The Hybrid Vinted Scraping Architecture That Outperforms Pure Browser Crawls
When you scrape Vinted at scale, you quickly hit a wall.
Not a firewall metaphor. A literal one. Datadome. Cloudflare. Aggressive rate limits. Token rotation that invalidates your session mid-crawl. And if you are still running headless Chromium for every single request, you are burning proxy credits and clock cycles for no reason.
After months of iteration — and enough failed runs to fill a datacenter — the architecture that actually works is hybrid: use a real browser only where Vinted forces you to, then switch to lightweight HTTP for the actual data extraction.
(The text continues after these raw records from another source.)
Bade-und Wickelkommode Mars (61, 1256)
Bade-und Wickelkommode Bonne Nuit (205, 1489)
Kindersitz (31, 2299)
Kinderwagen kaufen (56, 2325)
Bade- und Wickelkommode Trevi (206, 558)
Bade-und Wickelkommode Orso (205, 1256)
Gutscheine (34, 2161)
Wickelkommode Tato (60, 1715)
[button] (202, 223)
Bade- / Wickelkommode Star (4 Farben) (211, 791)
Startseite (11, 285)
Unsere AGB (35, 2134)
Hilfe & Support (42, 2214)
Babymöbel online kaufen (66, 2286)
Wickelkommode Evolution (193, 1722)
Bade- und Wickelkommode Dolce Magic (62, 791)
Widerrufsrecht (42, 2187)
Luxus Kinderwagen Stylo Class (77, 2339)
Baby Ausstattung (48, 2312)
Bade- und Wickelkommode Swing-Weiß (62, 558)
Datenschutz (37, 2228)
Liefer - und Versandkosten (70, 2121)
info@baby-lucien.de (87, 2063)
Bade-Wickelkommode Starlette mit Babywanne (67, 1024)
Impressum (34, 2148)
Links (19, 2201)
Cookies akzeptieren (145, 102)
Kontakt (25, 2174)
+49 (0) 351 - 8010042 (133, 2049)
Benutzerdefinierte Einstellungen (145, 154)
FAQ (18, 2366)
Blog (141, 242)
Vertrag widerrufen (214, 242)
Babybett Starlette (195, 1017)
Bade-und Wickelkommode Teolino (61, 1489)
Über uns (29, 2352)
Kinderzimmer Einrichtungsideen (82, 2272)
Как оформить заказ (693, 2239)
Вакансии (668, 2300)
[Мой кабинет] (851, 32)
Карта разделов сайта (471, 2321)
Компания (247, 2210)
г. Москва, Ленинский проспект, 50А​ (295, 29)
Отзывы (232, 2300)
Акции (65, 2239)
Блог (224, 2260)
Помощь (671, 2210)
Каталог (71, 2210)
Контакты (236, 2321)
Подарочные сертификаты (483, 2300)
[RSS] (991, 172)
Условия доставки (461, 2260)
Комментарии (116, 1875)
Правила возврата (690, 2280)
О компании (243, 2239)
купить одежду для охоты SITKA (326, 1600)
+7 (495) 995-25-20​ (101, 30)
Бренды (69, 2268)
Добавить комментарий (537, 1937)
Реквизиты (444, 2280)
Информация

This is how Vinted Turbo Scraper implements that hybrid model, what makes it faster than pure-browser approaches, and why the architecture is the real product.
Why Pure Browser Crawling Is a Trap
Most tutorials tell you to fire up Playwright or Puppeteer, navigate to a Vinted search page, scroll endlessly, and extract DOM nodes. This works for five items. It collapses at scale.
Here is why:
| Problem | Browser-Only Impact |
|---|---|
| Proxy cost | Every image, font, and JS asset loads through your proxy. Bandwidth is not free. |
| Memory bloat | Chromium instances chew 200-500MB each. At concurrency 5, you are eating gigabytes. |
| Fingerprint fatigue | Datadome profiles browser behavior. Repeating the same navigation pattern = flag. |
| Session decay | Cookies and tokens expire. A pure browser crawl does not gracefully re-authenticate. |
| Speed ceiling | Rendering a full React-powered catalog page takes 2-5 seconds. Per page. |
A pure browser crawl is not "robust." It is expensive, slow, and detectable.
The insight is simple: Vinted serves catalog data via an internal JSON API. Once you have a valid session cookie, you can query that API directly with HTTP requests. No rendering. No DOM traversal. No asset loading.
The challenge is getting that cookie in the first place.
The Hybrid Model: Browser for Session, HTTP for Extraction
Vinted Turbo Scraper uses a two-phase approach:
- Phase One: Session initialization via Playwright — Navigate to the target catalog page once, let Datadome validate the browser fingerprint, capture cookies, and grab the user agent string.
- Phase Two: HTTP API extraction via got-scraping — Use the captured session to fire lightweight JSON API requests, paginating through results at ~200 items per minute.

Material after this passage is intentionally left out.